Claimants should be able to take out – and subsequently recover – insurance premiums as soon as they enter a conditional fee agreement, the Court of Appeal has ruled.

Lord Justice Lewison rejected challenges from NHS trusts in two cases grouped together to test the principle of recoverability of after-the-event insurance premiums.

In Peterborough & Stamford Hospitals NHS Trust v McMenemy & Ors, the claimants had taken out insurance as soon as solicitors were instructed, then settled their cases by accepting compensation before proceedings were issued and before any expert report was commissioned.

In both cases, the claimants’ insurers tried to recover around £5,000 which they said was recoverable from their opponent. Lower courts had come to different decisions and both cases were referred to the Court of Appeal for a definitive ruling that has been widely anticipated by lawyers and insurers working in the personal injury sector.

Lewison acknowledged the heavy burden of clinical negligence costs on NHS trusts, but said that entering into a block-rated ATE policy at the same time as entering into a CFA was a reasonable way to conduct litigation.

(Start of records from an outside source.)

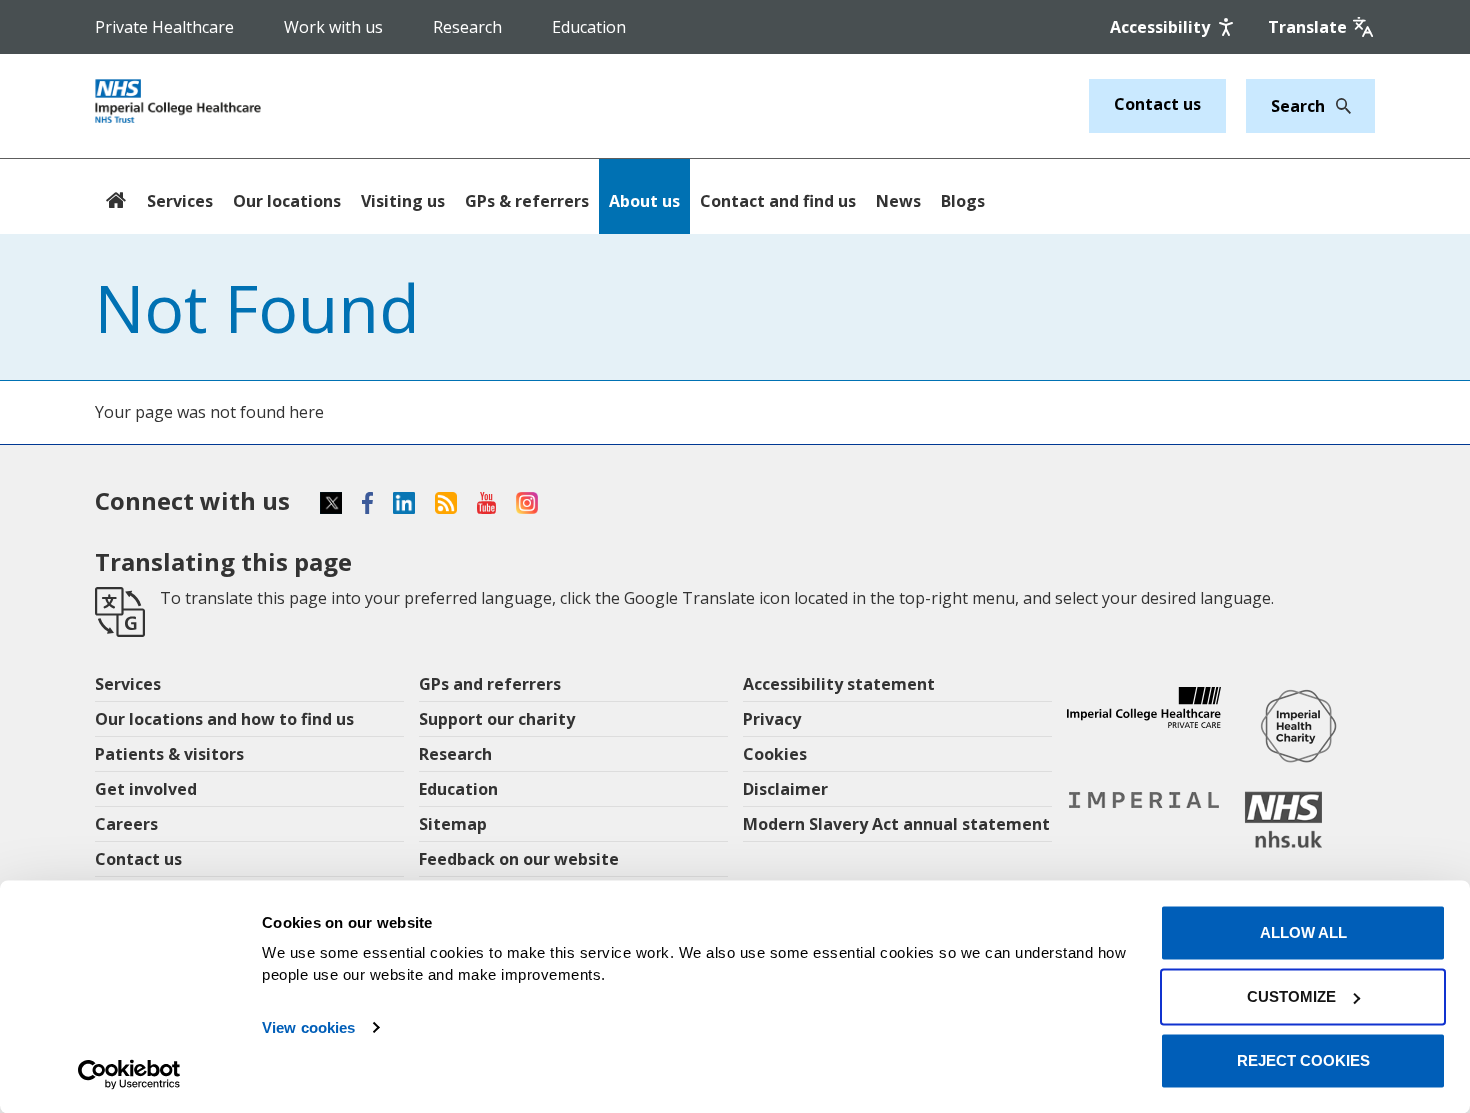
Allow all (1303, 932)
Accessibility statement (839, 684)
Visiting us (403, 201)
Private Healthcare (164, 27)
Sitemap (453, 824)
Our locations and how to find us (224, 719)
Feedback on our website (519, 859)
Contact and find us (778, 201)
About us (644, 201)
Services (180, 201)
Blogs (963, 201)
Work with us (333, 27)
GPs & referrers (527, 201)
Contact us (1157, 104)
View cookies (308, 1027)
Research (467, 27)
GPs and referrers (490, 684)
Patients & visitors (169, 754)
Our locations (287, 201)
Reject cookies (1303, 1060)
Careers (126, 824)
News (898, 201)
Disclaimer (785, 789)
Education (589, 27)
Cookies (775, 754)
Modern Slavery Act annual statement (896, 824)
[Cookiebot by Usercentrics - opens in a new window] (129, 1074)
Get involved (146, 789)
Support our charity (497, 719)
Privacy (772, 719)
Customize (1291, 996)
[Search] (1338, 106)
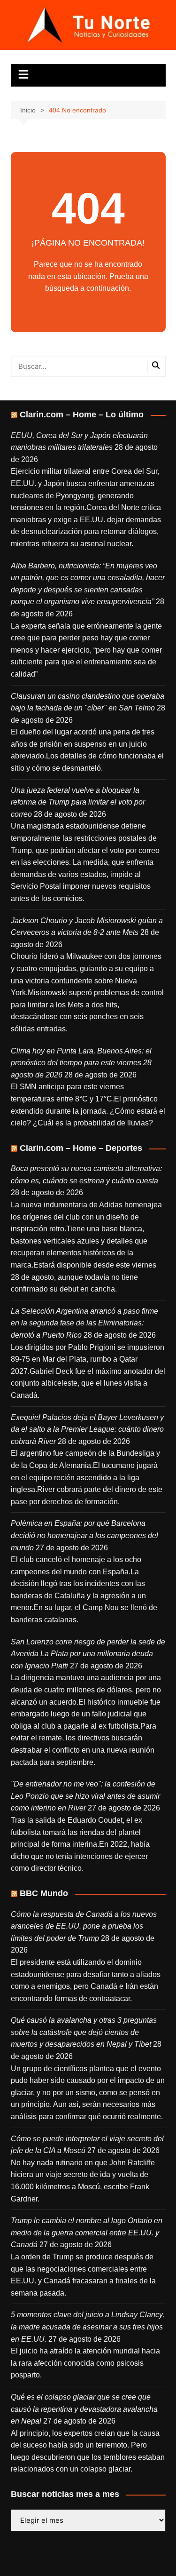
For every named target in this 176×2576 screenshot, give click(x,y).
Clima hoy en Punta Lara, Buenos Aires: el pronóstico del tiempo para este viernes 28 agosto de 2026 (81, 1063)
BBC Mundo (44, 1893)
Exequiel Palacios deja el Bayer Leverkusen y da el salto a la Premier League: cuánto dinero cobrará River (87, 1429)
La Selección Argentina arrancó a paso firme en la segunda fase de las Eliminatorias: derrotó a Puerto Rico (84, 1323)
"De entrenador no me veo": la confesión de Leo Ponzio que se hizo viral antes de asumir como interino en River (85, 1796)
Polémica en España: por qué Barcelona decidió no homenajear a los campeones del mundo (84, 1535)
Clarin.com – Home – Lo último (82, 414)
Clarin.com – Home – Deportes (81, 1148)
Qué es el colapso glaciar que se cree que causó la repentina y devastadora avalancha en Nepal (84, 2409)
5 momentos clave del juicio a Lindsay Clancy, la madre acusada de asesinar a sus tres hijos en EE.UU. (87, 2327)
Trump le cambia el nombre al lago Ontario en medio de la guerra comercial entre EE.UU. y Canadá (86, 2233)
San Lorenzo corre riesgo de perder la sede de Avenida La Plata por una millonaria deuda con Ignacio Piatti (88, 1654)
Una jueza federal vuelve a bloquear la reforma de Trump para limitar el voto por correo (78, 802)
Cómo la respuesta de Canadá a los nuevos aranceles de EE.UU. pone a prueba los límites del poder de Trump (84, 1926)
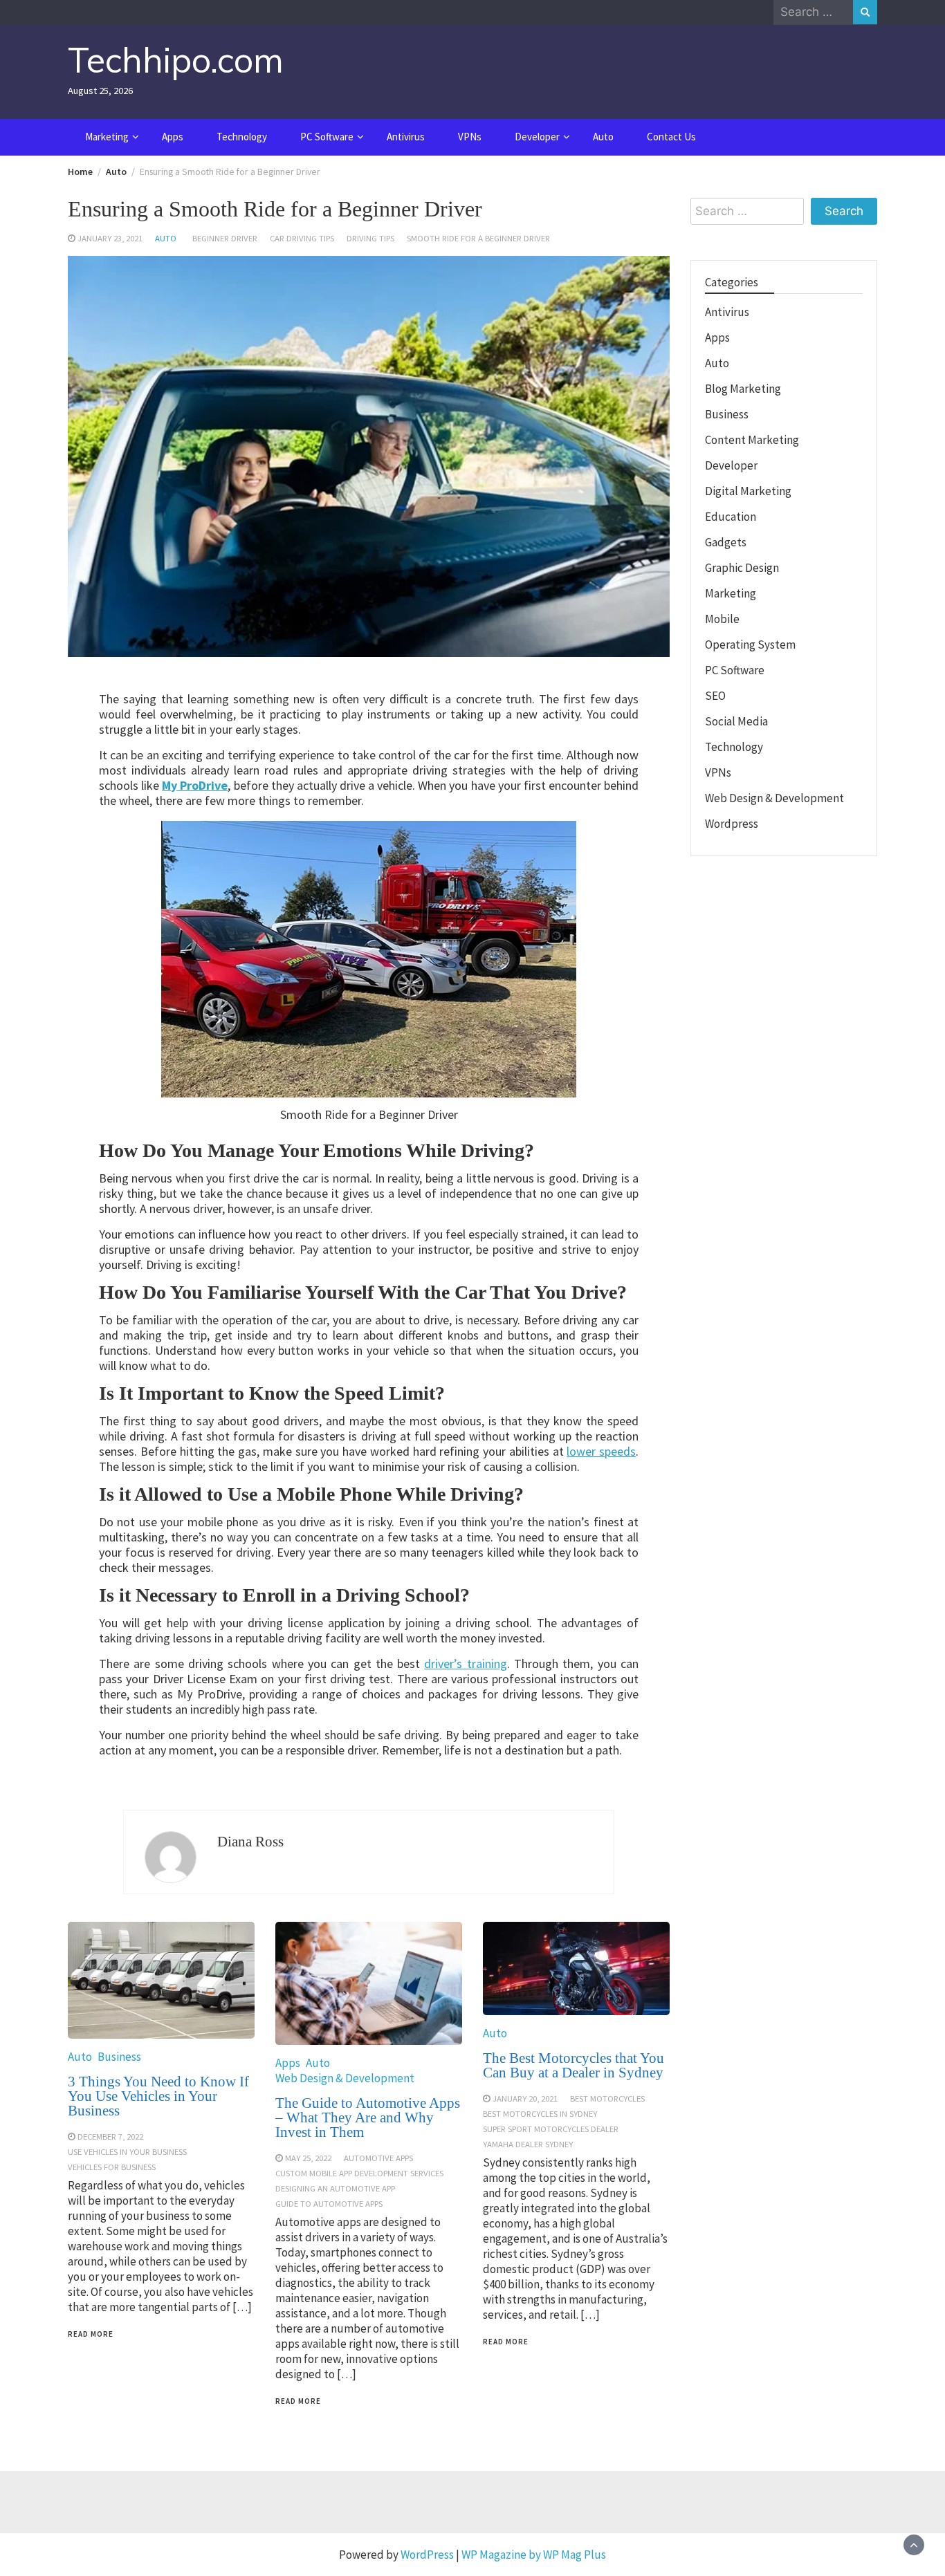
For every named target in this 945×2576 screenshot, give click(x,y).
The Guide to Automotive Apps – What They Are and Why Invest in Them (367, 2117)
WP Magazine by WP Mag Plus (533, 2554)
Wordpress (731, 823)
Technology (242, 136)
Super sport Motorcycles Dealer (550, 2128)
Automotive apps (378, 2157)
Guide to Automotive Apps (329, 2203)
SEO (715, 695)
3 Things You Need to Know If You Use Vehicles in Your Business (158, 2096)
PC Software (327, 136)
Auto (603, 136)
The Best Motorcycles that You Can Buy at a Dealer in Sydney (573, 2065)
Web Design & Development (344, 2078)
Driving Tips (370, 237)
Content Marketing (752, 439)
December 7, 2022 (110, 2136)
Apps (172, 136)
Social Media (736, 721)
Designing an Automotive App (335, 2188)
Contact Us (671, 136)
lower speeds (601, 1451)
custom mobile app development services (359, 2172)
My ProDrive (195, 785)
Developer (537, 136)
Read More (90, 2334)
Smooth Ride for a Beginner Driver (478, 237)
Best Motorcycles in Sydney (540, 2113)
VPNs (469, 136)
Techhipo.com (176, 60)
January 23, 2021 (110, 237)
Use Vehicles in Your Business (127, 2151)
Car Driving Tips (302, 237)
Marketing (107, 136)
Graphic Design (742, 567)
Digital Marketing (748, 491)
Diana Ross (250, 1841)
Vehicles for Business (112, 2166)
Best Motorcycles (607, 2098)
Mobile (722, 619)
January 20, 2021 (525, 2098)
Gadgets (725, 542)
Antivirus (406, 136)
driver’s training (465, 1663)
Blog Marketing (743, 388)
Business (119, 2056)
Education (730, 516)
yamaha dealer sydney (528, 2143)
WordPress (427, 2554)
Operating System (750, 644)
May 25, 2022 (308, 2157)
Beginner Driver (224, 237)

The judge said the government had known, when it created the costs regime through the Legal Aid, Sentencing and Punishment of Offenders Act, that ATE policies were taken out at the same time as entering a CFA, and must have intended ‘not to disturb that practice’.

Lewison said the court had to decide whether the costs incurred were reasonable, asking how likely it was that the claimants would need to incur the cost of an expert’s report, and if so how much it would cost.

The judge said it was clear from the government’s formal response to the Jackson report that ministers had decided ATE insurance premiums relating to expert reports could be recovered. ‘The concern was that claimants might not be able to afford the ‘upfront’ costs of such reports, and thus that access to justice might be duly restricted,’ added Lewison.

Case law, he stressed, had emphasised that costs judges do not have the expertise to ‘second guess’ the insurance market and could not deconstruct a policy that is offered as a package.

Lewison added that it was ‘unfortunate’ that the rules committee had decided that there was no need for rules or practice directions dealing with the recovery of ATE in clinical negligence cases, and he invited the committee to reconsider this issue.